Nous avons dans la première partie traité de deux questions majeures qui sont les suivantes comment se positionne l’identité, le « je », face à l’altérité ? Quelles sont les figures de l’altérité les plus importantes chez nos trois poètes ? Nous avons pu voir que dans le rapport à l’Autre, il ne s’agit pas, si l’on schématise, d’un rapport unilatéral allant d’un « je » vers une forme de l’altérité. Ce n’est donc pas une flèche allant d’un point à un autre, mais d’un cercle ou d’une boucle qui serait si l’on regarde de plus près une sorte de toile où les rapports reliant le « je » à l’altérité constituent plutôt une multitude de liens complexes allant et venant d’une composante à une autre, y compris le « je ». Nous ne sommes donc pas devant des entités préétablies, fixées, bien déterminées. Et le sujet n’est pas sûr de lui-même, il se cherche à travers un faisceau immense qu’il n’arrivera pas à saisir dans sa totalité mais qu’il ne se lassera jamais d’approcher. Nous comprenons ainsi que nous n’avons pas affaire à des frontières nous séparant de l’Autre mais si celles-ci existaient elles seraient alors floues et amovibles devant les pas du poète qui poursuit son cheminement. Car le poète ne se présente pas comme un savant qui se voit supérieur, ni se présente comme extérieur et juge du phénomène qu’il étudie mais c’est quelqu’un qui ne sait pas, sauf qu’il se sait partie d’un tout qui l’entoure et dans lequel il baigne comme tout autre élément. Il dialogue avec l’Autre, il n’est pas au centre de tout, ni même celui qui détient le jugement ni une vue panoramique sur le tout.

## Données fournies
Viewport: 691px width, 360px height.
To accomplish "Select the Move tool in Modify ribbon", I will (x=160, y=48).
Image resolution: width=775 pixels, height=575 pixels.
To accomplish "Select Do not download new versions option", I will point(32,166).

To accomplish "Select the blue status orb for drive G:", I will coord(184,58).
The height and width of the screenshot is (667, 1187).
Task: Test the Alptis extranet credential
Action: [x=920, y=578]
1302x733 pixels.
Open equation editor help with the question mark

* * *

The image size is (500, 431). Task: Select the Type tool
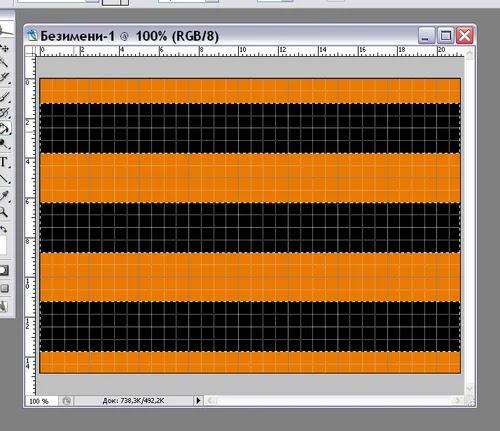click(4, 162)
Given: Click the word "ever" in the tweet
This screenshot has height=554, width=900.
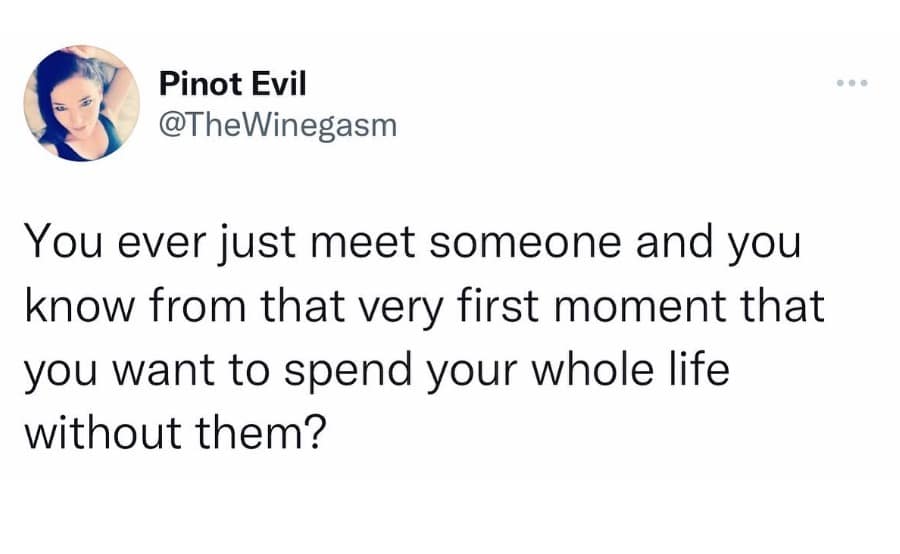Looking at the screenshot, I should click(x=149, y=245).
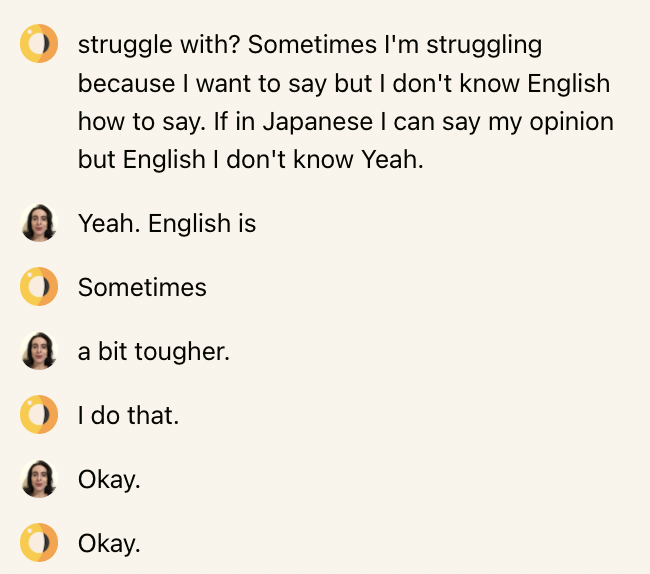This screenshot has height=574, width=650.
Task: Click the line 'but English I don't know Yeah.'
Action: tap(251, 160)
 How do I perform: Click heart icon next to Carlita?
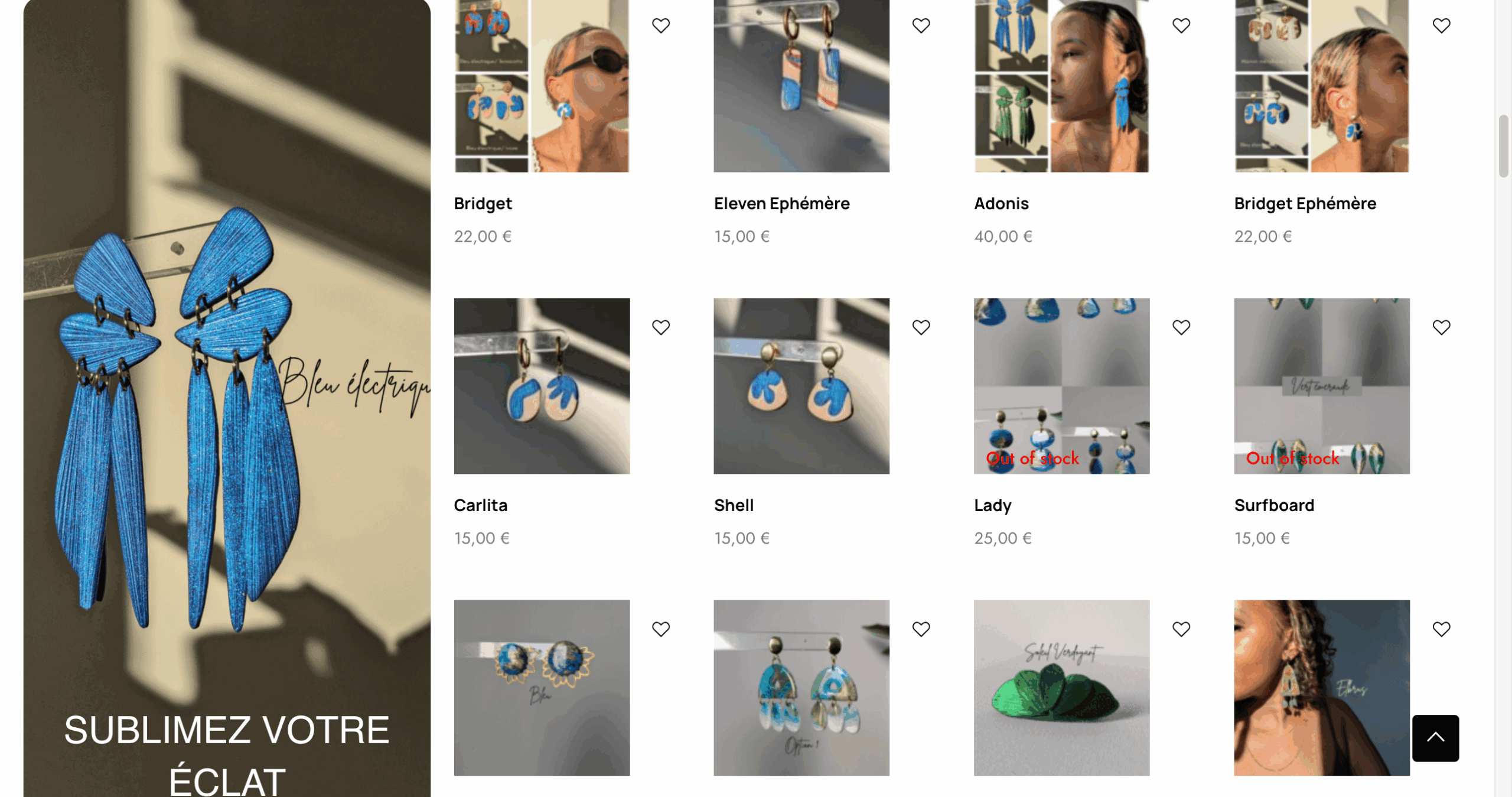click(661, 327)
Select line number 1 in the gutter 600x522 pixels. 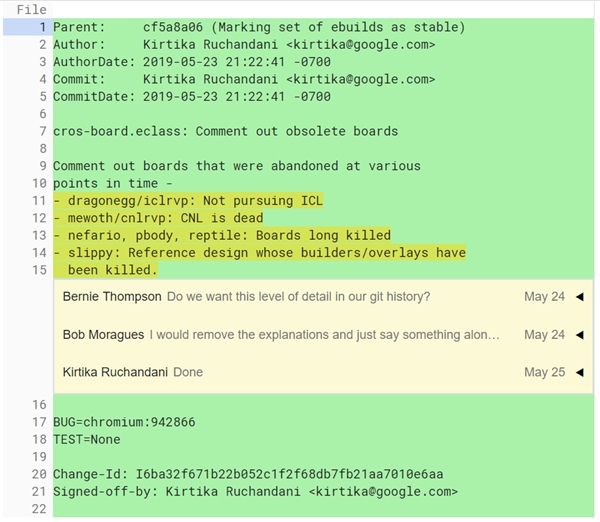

* * *

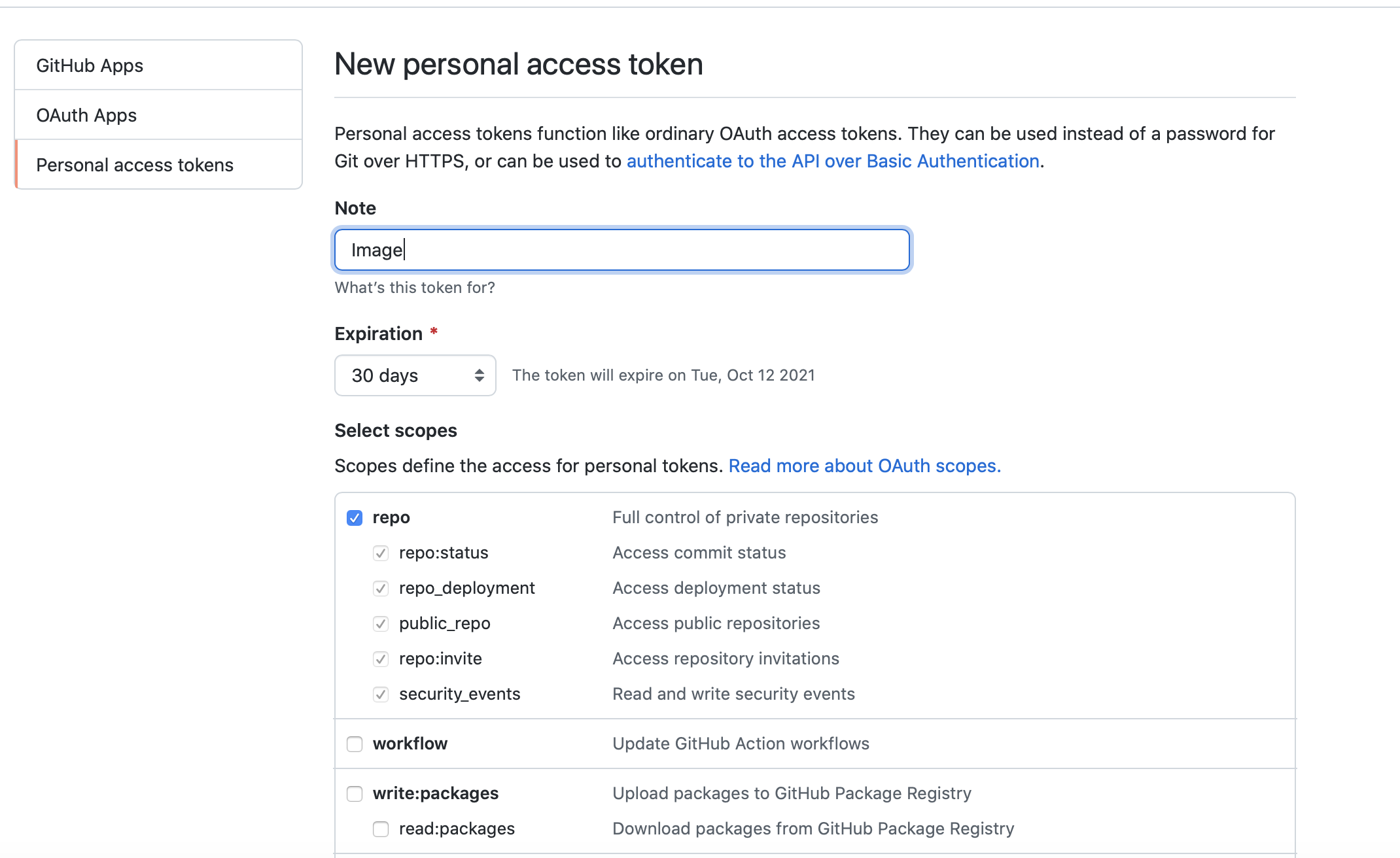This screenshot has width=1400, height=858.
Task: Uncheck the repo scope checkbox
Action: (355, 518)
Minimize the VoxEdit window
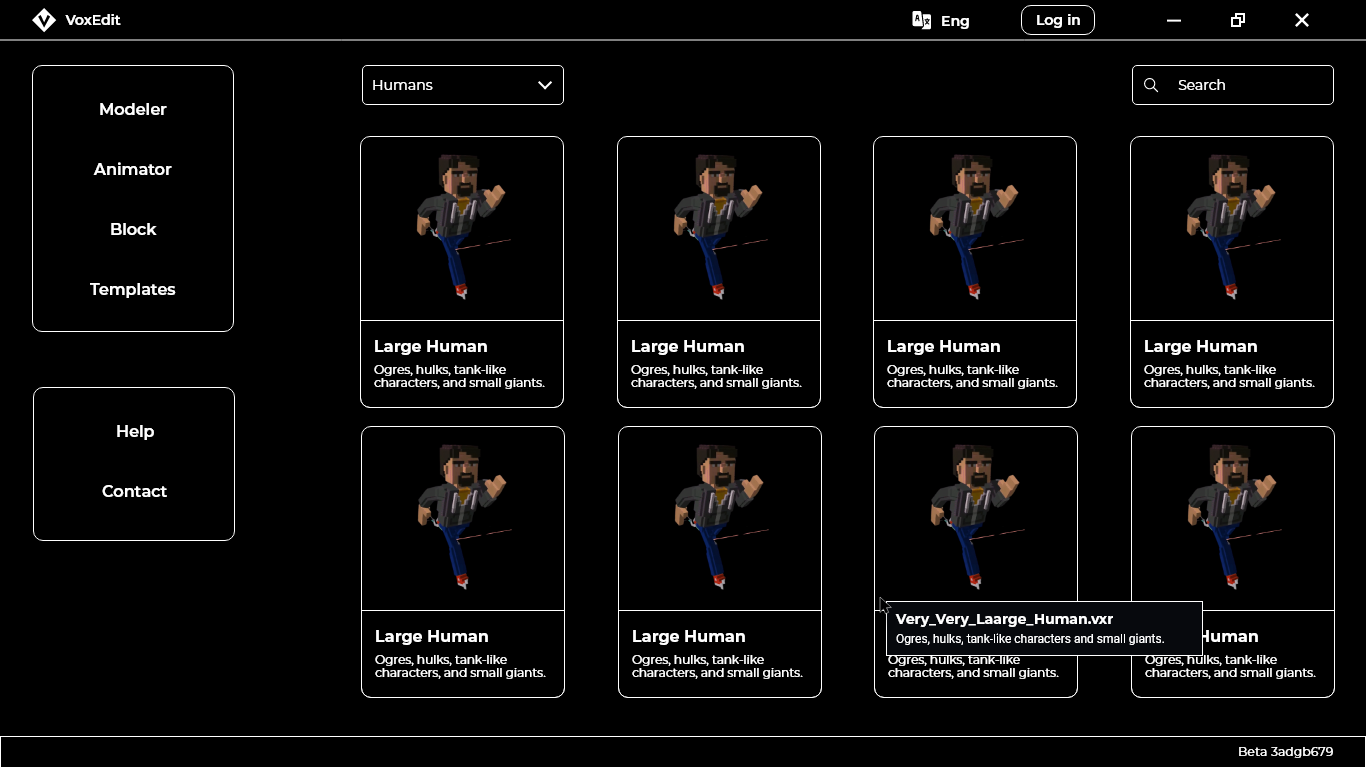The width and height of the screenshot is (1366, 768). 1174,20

## Consigne
Poursuivez le passage sur le « je » face à l'altérité chez les trois poètes, à partir de sa dernière phrase. La liste ne joue aucun rôle dans ce travail.

## Réponse attendue
Concernant les différentes figures de l’altérité que nous avons choisi de traiter comme les choses, le minéral, le végétal et l’humain, on a pu voir que Guillevic est plutôt interpelé par sa région natale, la mer, les choses quotidiennes, les menhirs, le végétal même s’il a passé quelques années de sa vie à Paris. Frénaud, quant à lui, reste malgré tout tenté par les villes et l’histoire des hommes à travers le temps et les époques. Gaspar, de son côté, s’intéresse au végétal au cœur du désert, paradoxe parfait, ce qui n’est pas étranger à son univers poétique. Le « rien » étant, comme les « simples choses » de la vie, dignes de notre plus grand intérêt dans un monde où le progrès technologique ne voit plus que « grand » et « gros ». C’est à travers de telles figures de l’altérité que le poète se voit confronté à sa propre altérité et à la souffrance, à la solitude et à la mort qui le menacent et le nient mais qui sont également une partie de l’immense tissu qui fonde la vie, depuis son origine. Nos poètes trouvent l’équation, malgré l’apparence et le visage de désespoir, comme chez Frénaud face au monstre de la solitude tragique des hommes, de la violence et de la méchanceté des hommes chez Guillevic, et de la maladie et de la guerre chez Gaspar, la solidarité, la fraternité et le bonheur sont tout autant des visages de la vie, bel et bien présents et dont les poètes rendent compte.

Parce que la frontière entre le « je » et l’Autre est floue, non déterminée, et que le rapport reste indéfini par sa richesse et donc toujours à découvrir de nouveau, la notion, l’idée ou la réalité de la quête s’impose. Car il s’agit bien d’une quête infinie que le poète s’entête, s’obstine, à suivre pour comprendre l’Autre, et parvenir par conséquent à mieux se comprendre lui-même.

Ainsi, nous intéresserons-nous maintenant aux figures de la quête que mènent nos poètes à la rencontre de l’Autre. Car, en effet, aller à la rencontre de l’Autre, pénétrer dans son univers, constituent toute une recherche qui n’est pas sans difficultés, ni échecs. Y a-t-il des conditions pour que la quête opère et donne ses fruits ? Nous verrons cela en détail dans notre deuxième partie qui traite de la rencontre avec l’Autre dans une quête entre pertes et retrouvailles.

Notes
64.

Roger Munier, L’être et son poème, Encre marine, 1993, pp.37-38.

65.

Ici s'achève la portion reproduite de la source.